A number of host genetic variants have now been identified that show significant association with HIV disease progression, and to a much lesser extent with resistance to infection. Because of relatively sparse information regarding genetic resistance to HIV-1 infection, the remainder of this review will address only the genetic associations with disease progression after infection. Although some of these genetic effects are quite significant, their influence tends to be weak and detectable only in large cohorts that are well defined with regard to clinical parameters. These findings fulfill predictions of the complex genetic interactions between host and pathogen. Despite this complexity, there is now sufficient information regarding the genetic influence on AIDS progression that these genetic factors should be controlled for when designing experiments to test functional correlates of disease resistance.

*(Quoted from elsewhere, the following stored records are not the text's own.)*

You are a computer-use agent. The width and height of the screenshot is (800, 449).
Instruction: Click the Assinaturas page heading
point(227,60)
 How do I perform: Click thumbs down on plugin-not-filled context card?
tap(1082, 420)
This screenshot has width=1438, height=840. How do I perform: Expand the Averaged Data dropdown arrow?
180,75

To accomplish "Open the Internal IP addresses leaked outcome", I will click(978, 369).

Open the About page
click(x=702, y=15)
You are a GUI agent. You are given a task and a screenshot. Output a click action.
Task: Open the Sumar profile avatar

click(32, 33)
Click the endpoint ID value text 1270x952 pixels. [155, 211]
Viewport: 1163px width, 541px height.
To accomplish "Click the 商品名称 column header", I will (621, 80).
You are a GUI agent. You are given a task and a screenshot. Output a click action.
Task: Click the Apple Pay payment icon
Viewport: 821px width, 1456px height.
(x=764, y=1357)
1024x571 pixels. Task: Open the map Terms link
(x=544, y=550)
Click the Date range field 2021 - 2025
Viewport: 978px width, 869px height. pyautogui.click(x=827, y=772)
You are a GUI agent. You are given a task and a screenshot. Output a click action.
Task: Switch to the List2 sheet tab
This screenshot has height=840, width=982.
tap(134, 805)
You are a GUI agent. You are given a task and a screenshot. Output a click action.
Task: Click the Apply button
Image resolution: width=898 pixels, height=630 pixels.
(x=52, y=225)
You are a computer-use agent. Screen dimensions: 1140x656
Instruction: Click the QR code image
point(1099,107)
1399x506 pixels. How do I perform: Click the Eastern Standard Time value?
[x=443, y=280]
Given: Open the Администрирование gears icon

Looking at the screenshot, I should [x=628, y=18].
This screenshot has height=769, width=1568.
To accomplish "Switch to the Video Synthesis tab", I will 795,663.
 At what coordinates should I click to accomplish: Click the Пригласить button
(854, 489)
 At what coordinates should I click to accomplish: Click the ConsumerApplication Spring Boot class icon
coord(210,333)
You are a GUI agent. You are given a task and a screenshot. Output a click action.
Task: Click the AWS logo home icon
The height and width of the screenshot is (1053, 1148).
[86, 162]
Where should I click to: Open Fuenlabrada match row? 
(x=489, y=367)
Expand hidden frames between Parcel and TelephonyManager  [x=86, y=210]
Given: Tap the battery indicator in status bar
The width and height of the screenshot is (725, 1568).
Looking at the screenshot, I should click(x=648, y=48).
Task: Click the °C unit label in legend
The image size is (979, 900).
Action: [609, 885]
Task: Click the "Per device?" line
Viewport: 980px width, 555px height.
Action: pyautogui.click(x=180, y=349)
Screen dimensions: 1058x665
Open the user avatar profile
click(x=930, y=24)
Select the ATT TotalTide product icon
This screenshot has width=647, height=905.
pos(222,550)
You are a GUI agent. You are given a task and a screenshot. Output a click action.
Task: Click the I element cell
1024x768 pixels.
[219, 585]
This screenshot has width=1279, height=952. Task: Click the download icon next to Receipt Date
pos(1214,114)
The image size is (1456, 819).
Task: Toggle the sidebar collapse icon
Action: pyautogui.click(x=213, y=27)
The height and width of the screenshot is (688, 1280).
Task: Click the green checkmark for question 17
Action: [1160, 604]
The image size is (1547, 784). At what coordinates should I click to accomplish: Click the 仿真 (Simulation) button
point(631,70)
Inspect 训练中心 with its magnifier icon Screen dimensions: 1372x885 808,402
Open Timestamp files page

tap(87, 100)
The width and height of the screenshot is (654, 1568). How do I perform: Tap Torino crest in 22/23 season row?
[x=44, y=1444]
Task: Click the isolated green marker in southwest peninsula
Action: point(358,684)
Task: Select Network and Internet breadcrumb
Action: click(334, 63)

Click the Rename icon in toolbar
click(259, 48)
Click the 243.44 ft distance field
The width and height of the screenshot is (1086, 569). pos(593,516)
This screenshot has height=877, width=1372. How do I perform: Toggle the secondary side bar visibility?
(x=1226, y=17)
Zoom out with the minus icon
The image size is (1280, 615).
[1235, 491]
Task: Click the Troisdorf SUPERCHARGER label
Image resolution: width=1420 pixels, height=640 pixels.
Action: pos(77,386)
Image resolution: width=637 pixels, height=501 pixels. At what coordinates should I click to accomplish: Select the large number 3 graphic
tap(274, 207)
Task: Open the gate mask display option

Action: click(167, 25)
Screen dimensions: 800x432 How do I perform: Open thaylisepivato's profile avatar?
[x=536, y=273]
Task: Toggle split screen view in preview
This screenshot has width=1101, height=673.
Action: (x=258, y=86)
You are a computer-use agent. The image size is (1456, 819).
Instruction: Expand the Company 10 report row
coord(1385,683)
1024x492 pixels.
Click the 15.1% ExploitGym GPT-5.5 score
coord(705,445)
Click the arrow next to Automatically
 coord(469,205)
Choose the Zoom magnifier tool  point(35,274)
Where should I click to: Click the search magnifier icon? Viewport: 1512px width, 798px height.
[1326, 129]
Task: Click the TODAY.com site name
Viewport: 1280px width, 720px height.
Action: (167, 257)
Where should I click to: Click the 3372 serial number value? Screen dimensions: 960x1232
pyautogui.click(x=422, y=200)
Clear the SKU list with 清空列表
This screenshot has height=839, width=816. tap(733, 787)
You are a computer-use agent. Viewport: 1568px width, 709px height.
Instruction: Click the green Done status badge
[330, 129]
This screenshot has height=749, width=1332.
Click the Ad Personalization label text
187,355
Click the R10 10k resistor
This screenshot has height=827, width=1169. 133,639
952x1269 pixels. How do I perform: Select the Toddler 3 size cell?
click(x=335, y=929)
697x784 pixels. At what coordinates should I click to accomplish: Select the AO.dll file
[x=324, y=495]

Here we provide a brief review of the reported genetic associations with progression to AIDS and the association of overall genetic risk values to illustrate the importance of these effects collectively on the development of AIDS progression. Allele frequencies and relative hazard (RH) values for each of the individual variants used to generate a composite RH in this report are presented in Table 1, Table 2, Table 3. Selection of the variants used in this study was based on significance of the genetic association between each variant and progression to AIDS in the cohorts routinely used in the Laboratory of Genomic Diversity at the National Cancer Institute. Detailed descriptions of these associations [3], [7], [8], [9], [10], [11], [12], [13], [14] and the cohorts used in these studies [15], [16], [17], [18], [19] have been reported previously. We included each host genetic variant as a covariate in the Cox model to generate the most accurate RH values possible based on our current knowledge of these effects on this disease in our cohorts. Given the strength of the association between composite RH values and disease progression, we strongly suggest that genetic variation among subjects be taken into account in clinical trial involving HIV.
Section snippets
CCR5-Δ32 and CCR2-64I
The CCR5 gene became an obvious disease gene candidate for potential influence on HIV-1 infection upon discovery that CCR5 serves as a co-receptor for isolates of HIV-1 that generally initiate infection (R5 isolates) [20], [21], [22], [23], [24]. CCR5 contains a single open reading frame (exon 4) of only 1055 base pairs and a common, severe mutation characterized by a 32 base pair deletion, CCR5-Δ32, was rapidly identified [3], [4], [5], [6]. The deletion begins in the region encoding the third
Composite genetic risk associates strongly with AIDS progression
The optimum strategy for taking genetic background into account in a study of functional differences relating to disease progression is to match cases and controls for all genetic variants believed to influence progression. However, as more genetic factors affecting progression are identified, it will be increasingly difficult to find enough subjects who are identical with respect to all factors judged to be important. An alternate strategy would be to match cases and controls by similar
Conclusions
Data regarding the host genetic effects on HIV pathogenesis have been accumulating at a relatively rapid rate since the identification of CCR5-Δ32, a severe deletion in one of the two primary co-receptors for the virus. The contribution of host genetics in addition to variation in the virus and environmental factors has now been clearly demonstrated. As illustrated herein, the composite effect of eight genetic factors on AIDS progression is substantial. Controlling for known genetic effects is
Acknowledgements
The content of this publication does not necessarily reflect the views or policies of the Department of Health and Human Services, nor does mention of trade names, commercial products, or organizations imply endorsement by the US Government. This project has been funded in whole with Federal funds from the National Cancer Institute, National Institutes of Health, under Contract No. NO1-CO-56000.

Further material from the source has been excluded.